PROBLEM STATEMENT —
Within the data below, find the string "MATERIALES" and return each line where it occurs.

GIVEN INFORMATION —
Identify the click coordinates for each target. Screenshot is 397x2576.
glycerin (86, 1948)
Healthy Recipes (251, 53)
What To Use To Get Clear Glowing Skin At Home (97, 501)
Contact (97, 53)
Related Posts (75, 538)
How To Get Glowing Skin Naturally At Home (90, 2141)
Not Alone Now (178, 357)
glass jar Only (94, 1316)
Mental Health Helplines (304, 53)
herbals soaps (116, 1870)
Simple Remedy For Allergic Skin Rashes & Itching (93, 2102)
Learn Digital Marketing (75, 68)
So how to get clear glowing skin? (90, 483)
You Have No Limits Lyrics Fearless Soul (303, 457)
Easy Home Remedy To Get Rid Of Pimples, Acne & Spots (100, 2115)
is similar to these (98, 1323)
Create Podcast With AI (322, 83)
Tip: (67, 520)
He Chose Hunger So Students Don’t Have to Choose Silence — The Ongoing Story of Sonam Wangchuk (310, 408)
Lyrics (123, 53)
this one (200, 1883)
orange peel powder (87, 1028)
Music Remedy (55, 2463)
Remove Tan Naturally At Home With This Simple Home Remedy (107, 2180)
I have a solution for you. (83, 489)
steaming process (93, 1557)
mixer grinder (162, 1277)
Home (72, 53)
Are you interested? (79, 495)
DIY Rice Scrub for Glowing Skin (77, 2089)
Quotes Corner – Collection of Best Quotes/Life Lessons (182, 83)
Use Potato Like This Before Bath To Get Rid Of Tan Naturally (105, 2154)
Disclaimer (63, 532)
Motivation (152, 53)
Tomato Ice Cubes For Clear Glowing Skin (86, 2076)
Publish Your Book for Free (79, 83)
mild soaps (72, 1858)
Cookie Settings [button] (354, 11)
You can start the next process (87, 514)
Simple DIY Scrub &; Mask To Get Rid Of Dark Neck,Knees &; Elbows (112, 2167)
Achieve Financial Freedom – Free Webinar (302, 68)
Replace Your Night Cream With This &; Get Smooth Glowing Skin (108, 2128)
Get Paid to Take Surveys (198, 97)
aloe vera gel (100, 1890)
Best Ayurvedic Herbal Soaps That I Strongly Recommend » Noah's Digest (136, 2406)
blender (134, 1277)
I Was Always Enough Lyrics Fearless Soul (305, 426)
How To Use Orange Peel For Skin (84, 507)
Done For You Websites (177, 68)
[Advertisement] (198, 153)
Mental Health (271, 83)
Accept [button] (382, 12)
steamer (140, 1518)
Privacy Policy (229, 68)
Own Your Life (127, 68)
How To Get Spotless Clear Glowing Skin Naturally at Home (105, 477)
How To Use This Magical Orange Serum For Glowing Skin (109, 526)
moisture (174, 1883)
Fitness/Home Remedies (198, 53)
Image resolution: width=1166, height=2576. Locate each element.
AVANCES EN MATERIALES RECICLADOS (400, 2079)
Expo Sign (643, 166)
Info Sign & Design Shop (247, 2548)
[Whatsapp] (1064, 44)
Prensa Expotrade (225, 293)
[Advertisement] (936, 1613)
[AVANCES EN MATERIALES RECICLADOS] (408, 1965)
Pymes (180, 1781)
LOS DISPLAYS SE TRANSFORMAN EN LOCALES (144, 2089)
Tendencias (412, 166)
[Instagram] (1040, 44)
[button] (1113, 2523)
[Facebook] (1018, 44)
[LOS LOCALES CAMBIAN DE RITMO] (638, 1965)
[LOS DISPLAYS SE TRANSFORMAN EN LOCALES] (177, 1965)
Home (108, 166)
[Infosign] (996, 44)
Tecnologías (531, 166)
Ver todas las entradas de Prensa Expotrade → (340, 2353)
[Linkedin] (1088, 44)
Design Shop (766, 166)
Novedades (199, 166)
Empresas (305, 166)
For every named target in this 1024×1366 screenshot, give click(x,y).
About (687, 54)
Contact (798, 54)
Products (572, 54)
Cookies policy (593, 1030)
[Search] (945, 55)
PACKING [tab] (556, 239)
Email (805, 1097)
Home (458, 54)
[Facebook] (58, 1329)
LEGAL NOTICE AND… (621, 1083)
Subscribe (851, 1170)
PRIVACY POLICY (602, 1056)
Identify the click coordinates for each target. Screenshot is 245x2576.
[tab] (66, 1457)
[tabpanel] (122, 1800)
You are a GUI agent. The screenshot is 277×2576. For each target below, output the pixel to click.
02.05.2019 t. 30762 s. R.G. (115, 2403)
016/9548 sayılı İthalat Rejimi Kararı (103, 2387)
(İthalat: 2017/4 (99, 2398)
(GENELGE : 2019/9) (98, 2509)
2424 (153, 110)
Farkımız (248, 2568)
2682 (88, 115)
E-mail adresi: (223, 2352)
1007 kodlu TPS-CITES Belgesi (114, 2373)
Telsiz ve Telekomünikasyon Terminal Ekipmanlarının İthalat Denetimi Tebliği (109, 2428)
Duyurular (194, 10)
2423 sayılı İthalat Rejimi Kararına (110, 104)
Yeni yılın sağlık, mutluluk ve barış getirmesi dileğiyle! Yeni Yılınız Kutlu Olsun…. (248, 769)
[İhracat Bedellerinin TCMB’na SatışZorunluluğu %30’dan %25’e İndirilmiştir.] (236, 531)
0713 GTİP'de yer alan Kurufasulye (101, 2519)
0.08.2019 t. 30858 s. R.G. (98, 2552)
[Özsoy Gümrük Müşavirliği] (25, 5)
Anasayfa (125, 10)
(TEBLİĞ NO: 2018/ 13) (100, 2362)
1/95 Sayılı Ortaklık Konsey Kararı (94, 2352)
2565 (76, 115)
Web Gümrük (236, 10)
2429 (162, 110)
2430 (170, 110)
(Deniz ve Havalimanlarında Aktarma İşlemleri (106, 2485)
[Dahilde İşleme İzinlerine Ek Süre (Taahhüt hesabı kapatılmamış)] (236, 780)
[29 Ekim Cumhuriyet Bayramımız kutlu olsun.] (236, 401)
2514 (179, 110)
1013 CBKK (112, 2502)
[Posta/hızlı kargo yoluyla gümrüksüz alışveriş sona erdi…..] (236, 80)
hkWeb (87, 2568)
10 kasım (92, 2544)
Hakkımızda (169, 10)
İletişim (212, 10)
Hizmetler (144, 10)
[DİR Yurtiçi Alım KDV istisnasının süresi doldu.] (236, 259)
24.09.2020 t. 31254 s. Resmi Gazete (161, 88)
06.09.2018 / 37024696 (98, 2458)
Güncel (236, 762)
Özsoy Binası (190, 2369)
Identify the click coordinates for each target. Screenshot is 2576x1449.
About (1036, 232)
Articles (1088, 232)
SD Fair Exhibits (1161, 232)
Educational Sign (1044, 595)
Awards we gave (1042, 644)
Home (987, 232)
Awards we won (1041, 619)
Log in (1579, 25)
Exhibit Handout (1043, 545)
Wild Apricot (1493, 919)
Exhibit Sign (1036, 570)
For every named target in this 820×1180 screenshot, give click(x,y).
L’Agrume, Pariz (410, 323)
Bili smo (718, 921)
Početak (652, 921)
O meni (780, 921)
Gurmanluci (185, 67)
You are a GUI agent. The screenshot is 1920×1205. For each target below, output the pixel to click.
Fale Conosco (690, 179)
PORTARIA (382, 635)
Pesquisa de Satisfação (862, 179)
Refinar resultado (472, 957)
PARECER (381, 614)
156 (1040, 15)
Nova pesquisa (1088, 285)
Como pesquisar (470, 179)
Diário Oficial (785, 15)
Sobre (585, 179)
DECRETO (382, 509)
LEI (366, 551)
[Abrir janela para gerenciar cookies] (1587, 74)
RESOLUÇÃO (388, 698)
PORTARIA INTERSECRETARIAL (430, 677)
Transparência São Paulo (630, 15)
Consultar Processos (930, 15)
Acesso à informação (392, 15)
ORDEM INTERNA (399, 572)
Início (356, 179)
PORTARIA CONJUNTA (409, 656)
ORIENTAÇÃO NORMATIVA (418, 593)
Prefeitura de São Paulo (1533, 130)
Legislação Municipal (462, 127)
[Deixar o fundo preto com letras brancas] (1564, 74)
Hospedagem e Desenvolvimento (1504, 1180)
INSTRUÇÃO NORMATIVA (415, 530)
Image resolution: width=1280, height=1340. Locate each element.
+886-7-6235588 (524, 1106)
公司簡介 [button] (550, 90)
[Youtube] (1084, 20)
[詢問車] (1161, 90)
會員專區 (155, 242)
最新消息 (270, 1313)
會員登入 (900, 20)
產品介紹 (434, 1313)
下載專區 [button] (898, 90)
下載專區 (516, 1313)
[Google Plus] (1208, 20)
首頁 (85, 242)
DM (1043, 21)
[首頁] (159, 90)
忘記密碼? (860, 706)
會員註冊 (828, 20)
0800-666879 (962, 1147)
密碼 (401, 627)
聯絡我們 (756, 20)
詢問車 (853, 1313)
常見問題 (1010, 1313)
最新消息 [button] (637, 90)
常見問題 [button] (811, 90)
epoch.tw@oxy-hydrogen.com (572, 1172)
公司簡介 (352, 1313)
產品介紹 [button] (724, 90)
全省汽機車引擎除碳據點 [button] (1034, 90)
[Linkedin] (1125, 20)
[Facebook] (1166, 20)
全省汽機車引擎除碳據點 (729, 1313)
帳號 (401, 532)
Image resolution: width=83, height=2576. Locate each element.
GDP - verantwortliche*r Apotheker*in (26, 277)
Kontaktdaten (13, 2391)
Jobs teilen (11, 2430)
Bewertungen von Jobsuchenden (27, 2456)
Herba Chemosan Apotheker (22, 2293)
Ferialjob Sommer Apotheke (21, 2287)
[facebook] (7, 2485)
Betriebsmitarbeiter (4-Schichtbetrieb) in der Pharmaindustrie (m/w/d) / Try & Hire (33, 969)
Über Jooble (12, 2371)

ANSWER TO THE PROBLEM —
AVANCES EN MATERIALES RECICLADOS (400, 2079)
[AVANCES EN MATERIALES RECICLADOS] (408, 1965)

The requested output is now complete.